Joe Satriani Says He Never Wanted to be Lead Guitarist
Joe Satriani never wanted to be a lead guitarist, and instead hoped to be a straightforward member of a band.
In an exclusive interview with UCR, the rocker explained why he’d given up trying to be a drummer at an early age, and admitted he was surprised when he found success with his instrumental output, which he only began releasing in order to keep working.
“I don’t think I ever wanted to be specifically a lead guitarist,” Satriani confessed. “I wanted to be A guitarist in a band, as far back as I can think. … As a young kid, I just wanted to be like Charlie Watts and Ringo Starr. Those were the two that I was most excited about as a very small kid. At the age of 9 I played drums for three years, took lessons. I started to fade on that because I didn’t feel like I was progressing, as my musical tastes got moved up the ladder.”
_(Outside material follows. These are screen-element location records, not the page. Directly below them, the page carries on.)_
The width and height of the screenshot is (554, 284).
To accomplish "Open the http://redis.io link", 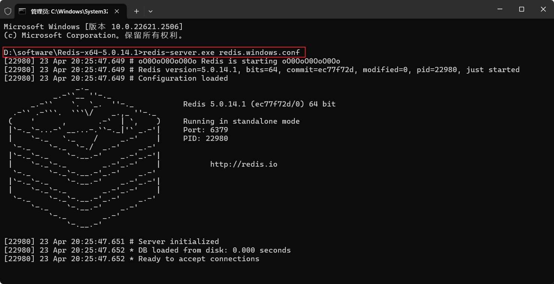I will coord(245,164).
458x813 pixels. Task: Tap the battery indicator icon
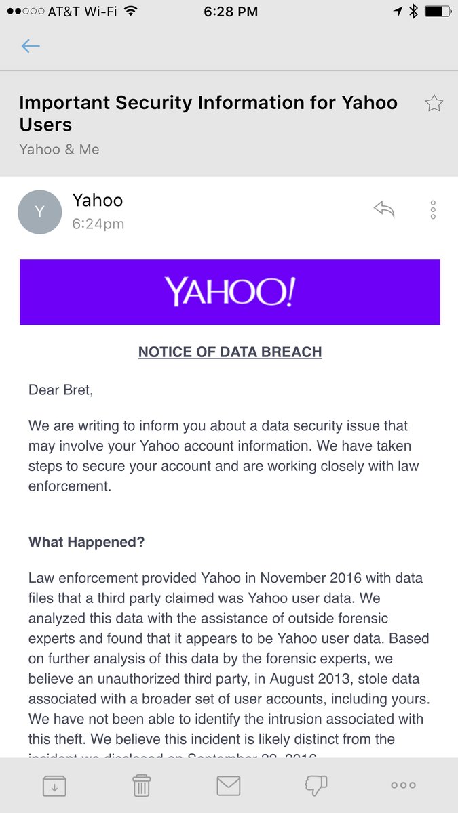click(x=438, y=11)
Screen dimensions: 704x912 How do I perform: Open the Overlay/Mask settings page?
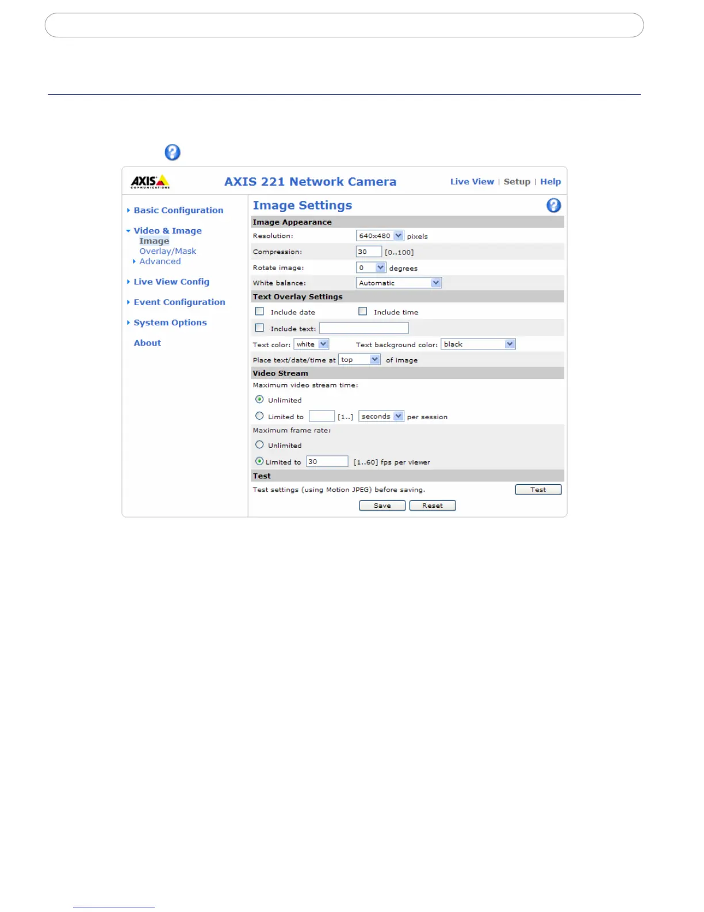pyautogui.click(x=167, y=252)
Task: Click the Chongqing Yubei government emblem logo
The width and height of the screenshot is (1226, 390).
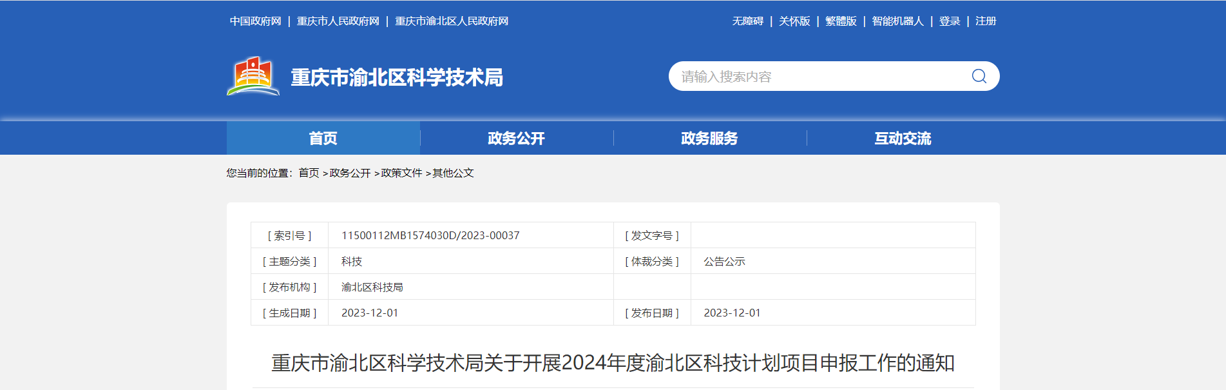Action: click(x=253, y=77)
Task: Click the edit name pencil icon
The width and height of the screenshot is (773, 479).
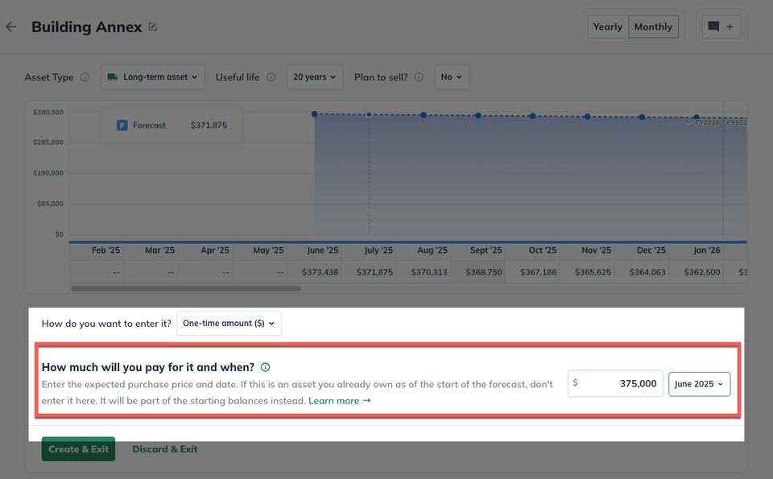Action: tap(153, 27)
He continued that he’d then become a “fanatic” follower of Jimi Hendrix, explaining: “I never really thought of him as lead guitar or rhythm guitar, just guitar. And maybe that’s because thinking about George Harrison and John Lennon and Keith Richards and Brian Jones… they all played leads and rhythms, and to me it all just sounded like good music. I didn’t make any of those distinctions.”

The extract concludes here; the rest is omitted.